Dental injury.A knocked-out permanent tooth requires quick thinking and immediate action. You'll increase the chances that the tooth can be saved if you pick it up without touching the root, gently clean it off with water, and put it back in its socket facing the correct way. Hold it in place with gentle pressure as you rush to the dental office or emergency room. If you can't replant it immediately, tuck it between the patient's cheek and gum, or carry it in a container of cold milk.

For a more traumatic injury such as a tooth that has been moved or loosened, treatment needs to occur within six hours. However, if there is uncontrollable bleeding, go immediately to the ER. Fortunately, other dental injuries that happen most frequently are less severe. The most common traumatic dental injuries are chipped teeth. If a tooth is chipped, try to find any pieces that have come off, as it might be possible to reattach them. Make an appointment for an office visit as soon as possible, and bring the pieces with you.

Learn more about Traumatic Dental Injuries.

Tooth Pain

Tooth Pain.Acute or persistent tooth pain always signals a need for an urgent visit to the dental office. The most common cause of dental pain is tooth decay, a bacterial infection that can spread through many parts of the tooth, and even into the gum tissue. Sometimes, tooth pain indicates that you may need a root canal treatment — a procedure that not only relieves the pain of an infection deep inside the tooth, but also can keep the tooth from having to be removed. Other times, pain may be caused by a loose filling or sensitive tooth. The only way to know for sure what's causing your tooth pain is to make an appointment at the dental office right away.

Learn more about Tooth Pain.

Gum Emergencies

Injuries and infections involving the soft tissues of the mouth may also require emergency treatment. The tissues of the gums, tongue, or cheek lining can be damaged by accidental bites, falls, sports injuries, and scalding liquids. They may also suffer injury from foreign bodies that become lodged below the gum line, and they can develop painful and potentially serious abscesses. A periodontal (gum) abscess is a pus-filled sac caused by an infection and is usually quite painful. Abscesses require immediate attention at the dental office.

Any injury to the soft tissues of the mouth should be rinsed with dilute salt water. If there is visible debris, it should be cleared. Bleeding can usually be controlled by pressing a clean, damp material to the area for 10-15 minutes. If this does not work, go to the emergency room immediately.

A foreign body lodged beneath the gum line can sometimes be gently worked out with dental floss or a toothpick. But if this can't be accomplished easily, make a dental appointment so the area does not become damaged and/or infected.

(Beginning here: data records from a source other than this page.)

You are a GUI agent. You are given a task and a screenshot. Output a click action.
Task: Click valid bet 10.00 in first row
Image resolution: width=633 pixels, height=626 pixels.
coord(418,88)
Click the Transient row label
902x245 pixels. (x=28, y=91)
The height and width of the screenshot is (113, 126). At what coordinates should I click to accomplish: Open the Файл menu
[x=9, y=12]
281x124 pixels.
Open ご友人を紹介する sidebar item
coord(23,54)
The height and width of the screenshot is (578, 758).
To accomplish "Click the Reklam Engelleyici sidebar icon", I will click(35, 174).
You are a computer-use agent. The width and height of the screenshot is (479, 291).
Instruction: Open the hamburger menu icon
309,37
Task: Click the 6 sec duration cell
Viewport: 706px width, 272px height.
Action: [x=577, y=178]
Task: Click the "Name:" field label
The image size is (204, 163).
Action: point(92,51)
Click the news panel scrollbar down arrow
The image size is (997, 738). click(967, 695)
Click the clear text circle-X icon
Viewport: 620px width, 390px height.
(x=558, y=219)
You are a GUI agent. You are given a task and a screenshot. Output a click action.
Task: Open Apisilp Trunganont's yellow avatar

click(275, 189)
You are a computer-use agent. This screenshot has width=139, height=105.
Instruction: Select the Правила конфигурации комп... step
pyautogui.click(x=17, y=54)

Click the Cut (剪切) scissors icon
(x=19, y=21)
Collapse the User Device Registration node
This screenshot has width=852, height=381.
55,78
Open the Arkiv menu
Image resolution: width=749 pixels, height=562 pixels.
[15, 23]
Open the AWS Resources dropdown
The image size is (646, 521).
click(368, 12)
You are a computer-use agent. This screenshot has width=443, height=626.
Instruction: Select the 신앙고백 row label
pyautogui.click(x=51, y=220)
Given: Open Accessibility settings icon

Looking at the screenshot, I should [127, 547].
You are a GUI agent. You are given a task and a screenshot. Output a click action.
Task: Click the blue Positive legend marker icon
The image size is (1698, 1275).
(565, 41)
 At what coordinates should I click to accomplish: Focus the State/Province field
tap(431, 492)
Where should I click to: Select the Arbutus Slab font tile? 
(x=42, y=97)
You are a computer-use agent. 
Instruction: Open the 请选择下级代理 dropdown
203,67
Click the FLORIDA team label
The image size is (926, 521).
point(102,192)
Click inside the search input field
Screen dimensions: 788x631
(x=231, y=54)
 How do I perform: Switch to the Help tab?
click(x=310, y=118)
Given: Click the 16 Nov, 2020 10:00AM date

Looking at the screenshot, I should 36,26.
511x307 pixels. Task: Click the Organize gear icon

Learn more about Gum Emergencies.

Orthodontic Emergencies

Although there can be discomfort associated with orthodontic treatment, there are only a few true orthodontic emergencies. They include trauma or injury to the teeth, face or mouth. Infection or swelling of the gums, mouth or face, and severe, unmanageable discomfort or pain in these areas can also be orthodontic emergencies. In any of these situations, seek immediate care from the dental office or emergency room — whichever is your best option. For loose, broken or irritating pieces of orthodontic hardware, please call the dental office for advice.